Ant-Man · Film · Marvel · MCU · Movie Review · Movies · Uncategorized

Ant-Man and The Wasp – Review

ant-man-and-the-wasp-5ae82eac36ee2Don’t miss The 602 Club and Cinema Stories reviews!

A mini review for this film feels appropriate. Ant-Man and The Wasp is a nice reprieve from the galaxy spanning peril and overstuffed buffet that was Infinity War. This latest Marvel film’s biggest strength is it’s scope. The story lends itself to being more about the characters which is perfect. The first Ant-Man was a good introduction to this world and Ant-Man and The Wasp fleshes it out wonderfully.

Paul Rudd and Evangeline Lilly shine throughout the entire film and their chemistry is outstanding. Michael Douglas is given even more to do as Hank Pym, as the character is explored in more depth and Michael Peña, with the rest of the crew add some great comedy relief along the way.

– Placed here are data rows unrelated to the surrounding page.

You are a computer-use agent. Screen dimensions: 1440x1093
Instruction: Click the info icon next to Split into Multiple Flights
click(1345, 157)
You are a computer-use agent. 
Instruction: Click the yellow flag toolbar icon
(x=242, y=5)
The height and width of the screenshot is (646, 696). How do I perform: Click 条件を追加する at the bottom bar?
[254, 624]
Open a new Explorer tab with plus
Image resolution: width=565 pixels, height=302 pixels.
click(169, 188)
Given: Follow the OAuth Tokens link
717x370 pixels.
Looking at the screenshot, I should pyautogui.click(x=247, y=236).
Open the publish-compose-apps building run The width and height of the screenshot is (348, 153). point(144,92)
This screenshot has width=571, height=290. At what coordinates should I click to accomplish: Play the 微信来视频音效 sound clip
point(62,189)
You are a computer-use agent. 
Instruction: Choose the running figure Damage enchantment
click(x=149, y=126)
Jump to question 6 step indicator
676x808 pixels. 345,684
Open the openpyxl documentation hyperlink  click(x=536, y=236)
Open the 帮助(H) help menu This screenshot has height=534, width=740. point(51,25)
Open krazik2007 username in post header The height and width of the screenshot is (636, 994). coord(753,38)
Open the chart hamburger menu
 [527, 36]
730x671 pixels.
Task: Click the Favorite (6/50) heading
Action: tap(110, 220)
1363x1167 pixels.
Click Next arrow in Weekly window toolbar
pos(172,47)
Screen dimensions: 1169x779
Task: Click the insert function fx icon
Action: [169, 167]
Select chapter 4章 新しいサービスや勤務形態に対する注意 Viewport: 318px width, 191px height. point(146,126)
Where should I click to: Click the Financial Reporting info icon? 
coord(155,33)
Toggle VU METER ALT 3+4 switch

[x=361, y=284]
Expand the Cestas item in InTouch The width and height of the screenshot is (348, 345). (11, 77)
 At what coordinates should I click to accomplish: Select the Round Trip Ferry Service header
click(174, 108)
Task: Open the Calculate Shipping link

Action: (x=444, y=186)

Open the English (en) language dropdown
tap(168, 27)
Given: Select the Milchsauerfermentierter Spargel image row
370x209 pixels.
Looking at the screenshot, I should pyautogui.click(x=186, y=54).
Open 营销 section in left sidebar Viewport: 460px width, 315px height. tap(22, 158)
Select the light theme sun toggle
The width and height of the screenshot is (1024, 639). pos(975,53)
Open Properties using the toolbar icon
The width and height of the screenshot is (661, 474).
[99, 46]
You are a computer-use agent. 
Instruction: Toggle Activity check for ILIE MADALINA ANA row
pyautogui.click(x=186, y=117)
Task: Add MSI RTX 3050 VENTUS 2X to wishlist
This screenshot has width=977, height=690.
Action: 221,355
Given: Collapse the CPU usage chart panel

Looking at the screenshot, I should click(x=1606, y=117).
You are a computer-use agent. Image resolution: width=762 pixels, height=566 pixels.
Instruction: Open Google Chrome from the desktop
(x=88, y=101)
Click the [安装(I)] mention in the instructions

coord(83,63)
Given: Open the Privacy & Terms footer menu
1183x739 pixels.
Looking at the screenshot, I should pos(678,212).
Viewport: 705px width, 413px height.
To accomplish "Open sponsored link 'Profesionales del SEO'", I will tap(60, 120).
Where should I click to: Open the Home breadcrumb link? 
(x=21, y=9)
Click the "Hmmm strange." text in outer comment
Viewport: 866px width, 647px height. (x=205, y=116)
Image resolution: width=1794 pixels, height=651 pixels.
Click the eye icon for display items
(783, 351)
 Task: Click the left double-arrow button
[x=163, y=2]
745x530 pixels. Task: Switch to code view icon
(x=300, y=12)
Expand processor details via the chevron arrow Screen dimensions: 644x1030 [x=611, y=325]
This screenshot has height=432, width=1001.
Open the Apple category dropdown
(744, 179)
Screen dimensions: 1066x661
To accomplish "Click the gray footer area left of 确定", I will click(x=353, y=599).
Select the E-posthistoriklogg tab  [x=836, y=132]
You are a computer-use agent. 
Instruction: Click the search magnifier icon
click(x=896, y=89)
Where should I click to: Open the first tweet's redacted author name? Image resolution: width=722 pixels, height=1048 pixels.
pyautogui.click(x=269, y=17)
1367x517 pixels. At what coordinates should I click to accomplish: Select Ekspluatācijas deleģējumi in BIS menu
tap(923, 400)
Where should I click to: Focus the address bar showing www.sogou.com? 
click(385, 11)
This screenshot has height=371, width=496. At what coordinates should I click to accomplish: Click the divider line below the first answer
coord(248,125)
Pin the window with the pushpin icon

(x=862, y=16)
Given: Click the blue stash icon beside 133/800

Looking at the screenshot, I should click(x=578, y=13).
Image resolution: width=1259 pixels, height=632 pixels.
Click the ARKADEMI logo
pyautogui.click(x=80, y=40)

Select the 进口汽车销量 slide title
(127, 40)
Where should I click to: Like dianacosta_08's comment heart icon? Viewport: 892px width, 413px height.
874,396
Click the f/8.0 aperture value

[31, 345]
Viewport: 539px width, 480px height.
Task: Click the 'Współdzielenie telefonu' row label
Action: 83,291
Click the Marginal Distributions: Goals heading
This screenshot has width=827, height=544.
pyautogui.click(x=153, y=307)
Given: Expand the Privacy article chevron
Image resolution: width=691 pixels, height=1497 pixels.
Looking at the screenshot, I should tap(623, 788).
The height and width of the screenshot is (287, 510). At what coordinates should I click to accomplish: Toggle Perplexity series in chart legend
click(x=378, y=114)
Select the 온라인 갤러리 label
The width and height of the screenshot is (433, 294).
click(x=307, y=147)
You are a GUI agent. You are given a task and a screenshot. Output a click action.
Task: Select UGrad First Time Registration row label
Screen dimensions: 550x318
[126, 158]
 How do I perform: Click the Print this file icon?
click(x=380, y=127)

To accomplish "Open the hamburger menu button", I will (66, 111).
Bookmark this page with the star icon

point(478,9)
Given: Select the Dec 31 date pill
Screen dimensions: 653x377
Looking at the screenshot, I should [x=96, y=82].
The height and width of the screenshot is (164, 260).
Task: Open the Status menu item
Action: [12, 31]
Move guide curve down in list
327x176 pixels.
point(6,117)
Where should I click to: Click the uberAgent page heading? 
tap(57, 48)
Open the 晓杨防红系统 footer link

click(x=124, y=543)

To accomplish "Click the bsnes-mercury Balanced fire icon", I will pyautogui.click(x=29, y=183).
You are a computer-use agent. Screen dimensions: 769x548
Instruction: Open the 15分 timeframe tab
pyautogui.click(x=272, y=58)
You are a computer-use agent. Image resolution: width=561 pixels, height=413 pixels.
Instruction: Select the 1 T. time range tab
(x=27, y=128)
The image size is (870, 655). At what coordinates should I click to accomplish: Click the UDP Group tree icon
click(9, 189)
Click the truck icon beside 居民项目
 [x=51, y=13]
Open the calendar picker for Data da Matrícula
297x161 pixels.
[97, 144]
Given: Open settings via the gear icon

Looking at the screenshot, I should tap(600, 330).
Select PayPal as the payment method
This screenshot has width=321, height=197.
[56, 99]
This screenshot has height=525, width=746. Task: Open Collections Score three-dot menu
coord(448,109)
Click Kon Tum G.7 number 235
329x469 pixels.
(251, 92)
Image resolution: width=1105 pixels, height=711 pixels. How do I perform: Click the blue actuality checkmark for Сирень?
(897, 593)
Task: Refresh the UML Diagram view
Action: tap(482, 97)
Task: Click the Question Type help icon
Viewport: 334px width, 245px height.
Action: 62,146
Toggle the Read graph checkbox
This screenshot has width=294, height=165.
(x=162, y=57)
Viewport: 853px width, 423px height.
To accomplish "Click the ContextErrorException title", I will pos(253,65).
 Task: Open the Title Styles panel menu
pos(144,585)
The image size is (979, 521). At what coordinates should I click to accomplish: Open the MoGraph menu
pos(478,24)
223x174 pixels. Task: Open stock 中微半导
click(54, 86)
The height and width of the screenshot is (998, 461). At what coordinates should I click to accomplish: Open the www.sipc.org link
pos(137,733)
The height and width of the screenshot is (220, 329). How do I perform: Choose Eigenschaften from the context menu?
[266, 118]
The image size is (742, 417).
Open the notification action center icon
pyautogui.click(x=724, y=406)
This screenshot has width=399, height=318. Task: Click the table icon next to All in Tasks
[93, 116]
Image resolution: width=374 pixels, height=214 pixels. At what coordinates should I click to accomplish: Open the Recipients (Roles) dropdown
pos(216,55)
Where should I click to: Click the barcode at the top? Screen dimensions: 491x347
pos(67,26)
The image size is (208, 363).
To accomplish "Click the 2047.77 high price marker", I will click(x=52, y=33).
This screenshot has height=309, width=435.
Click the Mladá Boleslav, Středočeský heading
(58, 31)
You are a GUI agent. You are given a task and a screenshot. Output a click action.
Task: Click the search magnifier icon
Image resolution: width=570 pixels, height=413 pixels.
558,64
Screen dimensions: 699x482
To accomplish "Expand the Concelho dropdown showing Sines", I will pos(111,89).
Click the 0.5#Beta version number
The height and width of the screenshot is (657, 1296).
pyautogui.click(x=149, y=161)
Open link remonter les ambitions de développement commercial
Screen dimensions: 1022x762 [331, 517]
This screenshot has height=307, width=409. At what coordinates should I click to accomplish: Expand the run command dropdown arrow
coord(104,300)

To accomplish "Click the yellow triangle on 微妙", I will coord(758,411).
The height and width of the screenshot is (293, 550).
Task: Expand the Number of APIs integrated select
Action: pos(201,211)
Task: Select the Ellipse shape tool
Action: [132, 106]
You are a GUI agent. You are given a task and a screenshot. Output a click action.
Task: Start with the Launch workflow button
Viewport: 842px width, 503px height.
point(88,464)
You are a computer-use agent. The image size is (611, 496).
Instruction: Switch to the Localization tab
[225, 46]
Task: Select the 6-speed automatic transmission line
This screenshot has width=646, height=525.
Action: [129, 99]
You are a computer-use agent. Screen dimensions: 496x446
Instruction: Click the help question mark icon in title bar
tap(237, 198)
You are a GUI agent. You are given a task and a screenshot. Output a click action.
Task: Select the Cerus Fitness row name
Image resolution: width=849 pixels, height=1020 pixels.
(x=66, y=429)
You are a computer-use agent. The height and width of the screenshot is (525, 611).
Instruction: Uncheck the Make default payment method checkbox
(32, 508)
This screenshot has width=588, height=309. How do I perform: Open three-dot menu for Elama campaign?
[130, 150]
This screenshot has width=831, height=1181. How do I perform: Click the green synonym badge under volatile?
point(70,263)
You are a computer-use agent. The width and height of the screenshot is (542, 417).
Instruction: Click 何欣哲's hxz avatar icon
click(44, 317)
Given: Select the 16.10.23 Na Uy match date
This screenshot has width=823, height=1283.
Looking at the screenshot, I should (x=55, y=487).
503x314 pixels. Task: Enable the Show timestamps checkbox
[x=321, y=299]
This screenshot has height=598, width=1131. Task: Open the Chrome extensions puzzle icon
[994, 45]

Where Infinity War felt like part of a movie and so connected to the other MCU films it was almost a burden at times, Ant-Man and The Wasp is almost the exact opposite. Much like the Guardians series, the Ant-Man films fit within the MCU, but never at any point during the movie do you feel the weight you do when watching something like Infinity War. It’s refreshing to just be able to enjoy a movie on it’s own terms. This feeling lasts until the mid-credit sequence when the weight of the MCU crashes into the Ant-Man with the snap of a finger. It was inevitable, but it did leave me feeling like this became just a stepping stone to Avengers 4 more than an important story in it’s own right. This doesn’t ruin the experience, but it did personally dampen some of my enjoyment.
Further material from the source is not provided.